The second half of the day, we split into pairs work on a simple Make Your Own Adventure Game in the command line. The only pair programming experience I had previously was in my bootcamp interviews, so it was a completely new experience for me, but I was a huge fan - after months of coding on my own, it was really nice to have someone to bounce ideas off of and gain a different perspective from.

After spending a few hours on that, we dove right into abstract data types and data structures. Nimit, Fullstack's other co-founder, led the evening's session. We talked about information theory and hardware when it comes to the storage of physical bits, as well as abstraction and encoding with text (morse code, the binary system, hexadecimal notation, UTF-8), images, and audio.

Day 2

We started off the next day by finishing up the general lecture with topics like machine code, assembly, compilers, and operating systems.

The rest of the day was entirely devoted to certain kinds of abstract data types and data structures. An abstract data type is a subtitle of information, how that information is connected, and performable operations on that information. If you think that's a little vague, that's because it is. A few (slightly more) concrete examples of abstract data types are lists, which are ordered collections of elements, and dictionaries, which are sets of key-value pairs.

A data structure is a specific programmatic solution for storing, referencing, and accessing data in computer memory. Their purpose is to implement some kind of abstract data type - so, for example, you can implement a binary search tree (an abstract data type) with a linked list (a data structure).

In the afternoon, we implemented queues and linked lists in JavaScript. We implemented a queue using a simple array with the ability to add and remove a elements to the queue and find the size of the queue. We were expressly forbidden from using any Array.prototype methods (including, but not limited to, push, shift, length, etc.) Instead, we used head and tail indices. Every time an element was added to the queue in our enqueue method, we incremented the tail index by one so that whatever element we added after would be placed at the end. We did something similar in our dequeue method - we returned the head index of the array, and incremented the head index by one. To find the size, we'd subtract the head index from the tail index, making sure that they could never cross and the size of the queue could never be less than 0.

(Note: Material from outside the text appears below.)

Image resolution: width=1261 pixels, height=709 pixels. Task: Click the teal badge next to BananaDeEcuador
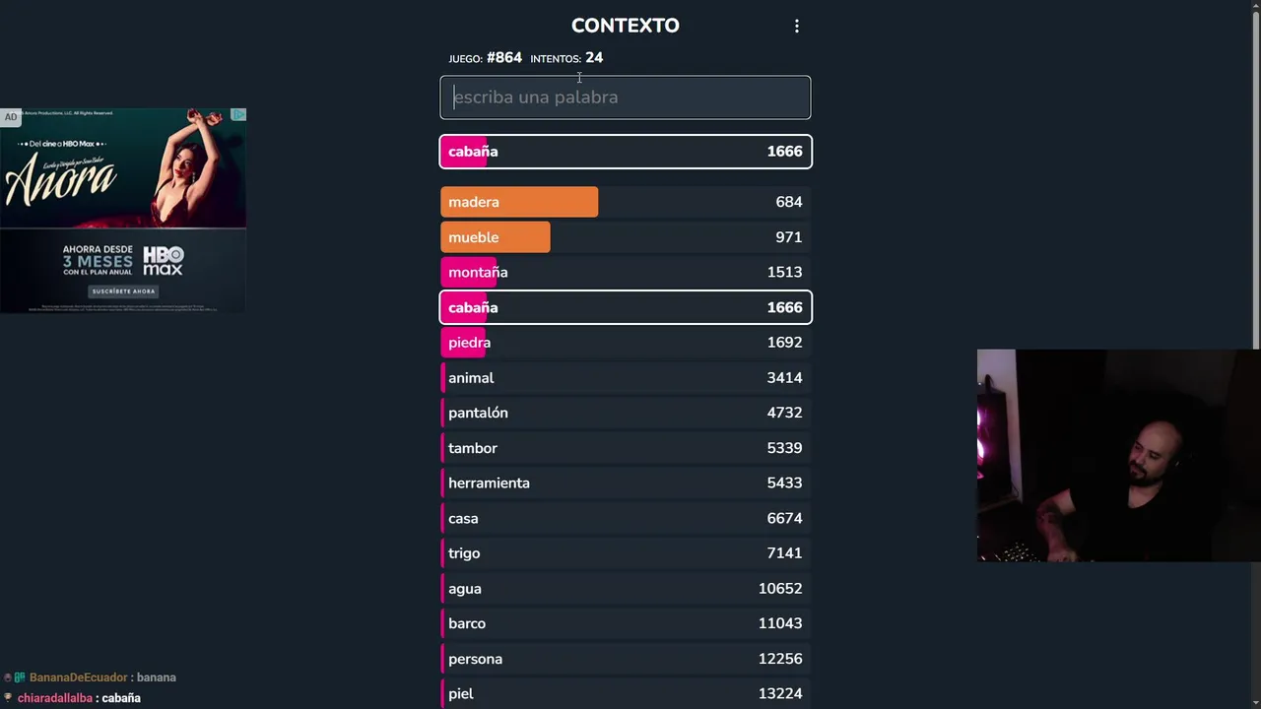[20, 677]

Next, we created a linked list using two constructor functions: LinkedList, which was empty, but necessary so that we could place methods on the prototype, and Node, which represented each “element” in the linked list. Ours was bi-directional, so the Node constructor had a value property, a previous property, and a next property. We created methods to add nodes to the tail and head of the list, to remove nodes to the tail and head of the list, and to search the list for a value and return true or false depending on its existence in the list.

We ended the day with an introduction to Hot Seat. Hot Seat is a Fullstack tradition, whereby each person in the class sits in the "hot seat" for 10 minutes. It starts off with the person telling the class anything they deem is relevant about them, and then the floor opens up and the class is able to ask the person anything they want or that comes to mind. Our two instructors, Omri and Geoff, went first, and we learned some interesting facts about the both of them. Geoff's background sounds really similar to mine - he also began college with the intent of going to medical school, and then pivoted and ended up in the programming world.

It's been an exhausting two days, and we've been reassured that our brains will get used to working so hard for so long. We'll see if that pans out to be true! (I certainly hope so.)